======== Recorded information

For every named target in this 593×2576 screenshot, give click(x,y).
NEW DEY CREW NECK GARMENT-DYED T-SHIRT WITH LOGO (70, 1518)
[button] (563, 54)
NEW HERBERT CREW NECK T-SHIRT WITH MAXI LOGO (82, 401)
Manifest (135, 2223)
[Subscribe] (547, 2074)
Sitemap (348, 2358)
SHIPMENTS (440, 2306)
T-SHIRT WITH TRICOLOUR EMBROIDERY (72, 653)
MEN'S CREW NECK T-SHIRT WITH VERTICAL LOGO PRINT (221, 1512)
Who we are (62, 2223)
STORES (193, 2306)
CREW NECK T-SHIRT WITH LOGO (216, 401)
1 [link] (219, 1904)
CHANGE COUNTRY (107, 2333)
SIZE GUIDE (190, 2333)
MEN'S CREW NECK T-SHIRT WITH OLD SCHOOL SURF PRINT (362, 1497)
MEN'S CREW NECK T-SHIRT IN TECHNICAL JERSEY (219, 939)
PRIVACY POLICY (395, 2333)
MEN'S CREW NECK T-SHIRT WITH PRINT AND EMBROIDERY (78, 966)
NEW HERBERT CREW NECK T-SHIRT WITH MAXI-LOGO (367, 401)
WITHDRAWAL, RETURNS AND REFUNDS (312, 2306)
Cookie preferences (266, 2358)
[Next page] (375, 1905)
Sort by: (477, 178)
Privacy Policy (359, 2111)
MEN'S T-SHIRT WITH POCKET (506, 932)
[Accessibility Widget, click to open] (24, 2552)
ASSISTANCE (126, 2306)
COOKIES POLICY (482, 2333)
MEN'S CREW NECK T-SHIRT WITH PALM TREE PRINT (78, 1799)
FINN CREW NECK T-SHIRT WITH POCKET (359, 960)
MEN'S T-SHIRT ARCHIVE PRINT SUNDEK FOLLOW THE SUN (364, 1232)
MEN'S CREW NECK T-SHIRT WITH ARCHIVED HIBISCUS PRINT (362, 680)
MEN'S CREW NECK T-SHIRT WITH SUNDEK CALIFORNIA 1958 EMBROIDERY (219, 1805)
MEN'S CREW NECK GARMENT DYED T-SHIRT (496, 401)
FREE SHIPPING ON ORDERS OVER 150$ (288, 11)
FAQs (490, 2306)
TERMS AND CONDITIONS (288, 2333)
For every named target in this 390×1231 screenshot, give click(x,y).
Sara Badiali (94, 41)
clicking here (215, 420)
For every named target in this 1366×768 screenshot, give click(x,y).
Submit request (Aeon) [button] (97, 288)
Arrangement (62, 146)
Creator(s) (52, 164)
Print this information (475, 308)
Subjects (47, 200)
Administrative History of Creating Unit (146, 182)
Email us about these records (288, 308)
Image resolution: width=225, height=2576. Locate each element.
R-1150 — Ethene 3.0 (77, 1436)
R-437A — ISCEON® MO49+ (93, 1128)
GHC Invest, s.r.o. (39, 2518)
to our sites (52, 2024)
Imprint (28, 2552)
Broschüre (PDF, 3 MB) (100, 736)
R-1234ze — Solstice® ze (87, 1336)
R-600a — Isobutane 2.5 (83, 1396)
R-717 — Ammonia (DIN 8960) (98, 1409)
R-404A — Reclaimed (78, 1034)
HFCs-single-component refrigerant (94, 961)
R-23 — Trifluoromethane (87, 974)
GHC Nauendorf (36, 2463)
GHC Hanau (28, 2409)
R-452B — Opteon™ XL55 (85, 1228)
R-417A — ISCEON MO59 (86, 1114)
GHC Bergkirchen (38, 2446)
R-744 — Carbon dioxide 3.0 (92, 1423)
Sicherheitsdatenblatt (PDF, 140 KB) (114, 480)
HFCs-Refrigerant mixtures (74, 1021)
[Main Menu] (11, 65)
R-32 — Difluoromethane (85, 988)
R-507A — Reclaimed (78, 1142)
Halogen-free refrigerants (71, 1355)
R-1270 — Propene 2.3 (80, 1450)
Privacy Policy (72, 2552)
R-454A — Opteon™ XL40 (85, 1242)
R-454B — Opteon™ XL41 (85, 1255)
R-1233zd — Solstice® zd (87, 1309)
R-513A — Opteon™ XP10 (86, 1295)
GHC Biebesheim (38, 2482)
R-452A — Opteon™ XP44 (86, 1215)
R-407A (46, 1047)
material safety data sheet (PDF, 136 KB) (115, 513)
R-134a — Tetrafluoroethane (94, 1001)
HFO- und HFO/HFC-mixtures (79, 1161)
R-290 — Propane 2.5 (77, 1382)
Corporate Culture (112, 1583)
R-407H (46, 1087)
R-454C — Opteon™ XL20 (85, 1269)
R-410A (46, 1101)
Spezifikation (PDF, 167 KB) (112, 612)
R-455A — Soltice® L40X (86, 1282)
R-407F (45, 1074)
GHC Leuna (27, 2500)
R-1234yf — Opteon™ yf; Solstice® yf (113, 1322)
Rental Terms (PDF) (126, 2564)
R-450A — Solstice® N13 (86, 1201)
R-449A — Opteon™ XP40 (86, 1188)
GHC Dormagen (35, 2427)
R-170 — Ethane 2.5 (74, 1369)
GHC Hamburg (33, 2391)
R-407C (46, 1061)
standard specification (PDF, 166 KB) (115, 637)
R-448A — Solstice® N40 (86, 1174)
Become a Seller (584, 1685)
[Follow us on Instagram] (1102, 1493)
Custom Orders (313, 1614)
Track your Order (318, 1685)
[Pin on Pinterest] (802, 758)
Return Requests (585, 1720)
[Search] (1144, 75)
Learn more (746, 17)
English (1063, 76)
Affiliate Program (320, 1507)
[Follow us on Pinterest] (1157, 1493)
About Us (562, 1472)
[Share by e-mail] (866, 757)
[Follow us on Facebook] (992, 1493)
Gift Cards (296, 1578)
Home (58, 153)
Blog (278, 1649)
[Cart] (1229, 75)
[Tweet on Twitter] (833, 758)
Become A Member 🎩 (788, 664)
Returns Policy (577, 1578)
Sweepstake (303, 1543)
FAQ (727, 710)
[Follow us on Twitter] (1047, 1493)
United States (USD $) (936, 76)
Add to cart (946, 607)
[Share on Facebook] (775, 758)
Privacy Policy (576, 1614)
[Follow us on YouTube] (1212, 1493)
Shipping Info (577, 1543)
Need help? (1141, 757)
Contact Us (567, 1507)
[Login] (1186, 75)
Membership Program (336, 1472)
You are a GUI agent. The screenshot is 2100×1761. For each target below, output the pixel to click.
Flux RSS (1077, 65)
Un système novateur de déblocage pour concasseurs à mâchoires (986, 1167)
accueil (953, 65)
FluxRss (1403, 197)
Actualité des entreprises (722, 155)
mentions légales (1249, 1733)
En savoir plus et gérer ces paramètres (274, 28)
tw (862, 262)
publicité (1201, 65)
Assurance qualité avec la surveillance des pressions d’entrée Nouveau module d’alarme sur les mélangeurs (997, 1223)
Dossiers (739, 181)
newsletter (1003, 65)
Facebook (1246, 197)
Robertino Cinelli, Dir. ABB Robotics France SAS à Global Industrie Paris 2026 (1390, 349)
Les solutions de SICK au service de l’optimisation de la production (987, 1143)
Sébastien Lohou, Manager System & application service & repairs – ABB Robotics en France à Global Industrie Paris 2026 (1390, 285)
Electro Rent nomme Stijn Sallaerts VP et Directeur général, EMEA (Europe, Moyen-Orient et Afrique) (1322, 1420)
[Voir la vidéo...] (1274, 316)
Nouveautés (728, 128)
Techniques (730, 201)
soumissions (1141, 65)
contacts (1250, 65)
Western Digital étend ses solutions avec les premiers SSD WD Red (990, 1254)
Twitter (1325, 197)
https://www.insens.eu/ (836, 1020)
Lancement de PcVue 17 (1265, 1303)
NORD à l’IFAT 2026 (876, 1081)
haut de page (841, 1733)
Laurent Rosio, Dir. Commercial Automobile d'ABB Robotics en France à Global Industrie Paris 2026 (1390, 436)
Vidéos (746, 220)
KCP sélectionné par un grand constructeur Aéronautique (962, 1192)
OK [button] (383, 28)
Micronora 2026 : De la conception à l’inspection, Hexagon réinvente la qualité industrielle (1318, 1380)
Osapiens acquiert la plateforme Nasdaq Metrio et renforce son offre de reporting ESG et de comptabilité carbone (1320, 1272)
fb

================

• _Problem_:
Copy out precisely the lines from the line with "Affiliate Program (320, 1507)" to the line with "Facebook (1246, 197)" in the material above, including those two lines and omitting all the rest.

• _Task solution_:
Affiliate Program (320, 1507)
[Follow us on Pinterest] (1157, 1493)
About Us (562, 1472)
[Share by e-mail] (866, 757)
[Follow us on Facebook] (992, 1493)
Gift Cards (296, 1578)
Home (58, 153)
Blog (278, 1649)
[Cart] (1229, 75)
[Tweet on Twitter] (833, 758)
Become A Member 🎩 (788, 664)
Returns Policy (577, 1578)
Sweepstake (303, 1543)
FAQ (727, 710)
[Follow us on Twitter] (1047, 1493)
United States (USD $) (936, 76)
Add to cart (946, 607)
[Share on Facebook] (775, 758)
Privacy Policy (576, 1614)
[Follow us on YouTube] (1212, 1493)
Shipping Info (577, 1543)
Need help? (1141, 757)
Contact Us (567, 1507)
[Login] (1186, 75)
Membership Program (336, 1472)
You are a GUI agent. The screenshot is 2100×1761. For each target below, output the pixel to click.
Flux RSS (1077, 65)
Un système novateur de déblocage pour concasseurs à mâchoires (986, 1167)
accueil (953, 65)
FluxRss (1403, 197)
Actualité des entreprises (722, 155)
mentions légales (1249, 1733)
En savoir plus et gérer ces paramètres (274, 28)
tw (862, 262)
publicité (1201, 65)
Assurance qualité avec la surveillance des pressions d’entrée Nouveau module d’alarme sur les mélangeurs (997, 1223)
Dossiers (739, 181)
newsletter (1003, 65)
Facebook (1246, 197)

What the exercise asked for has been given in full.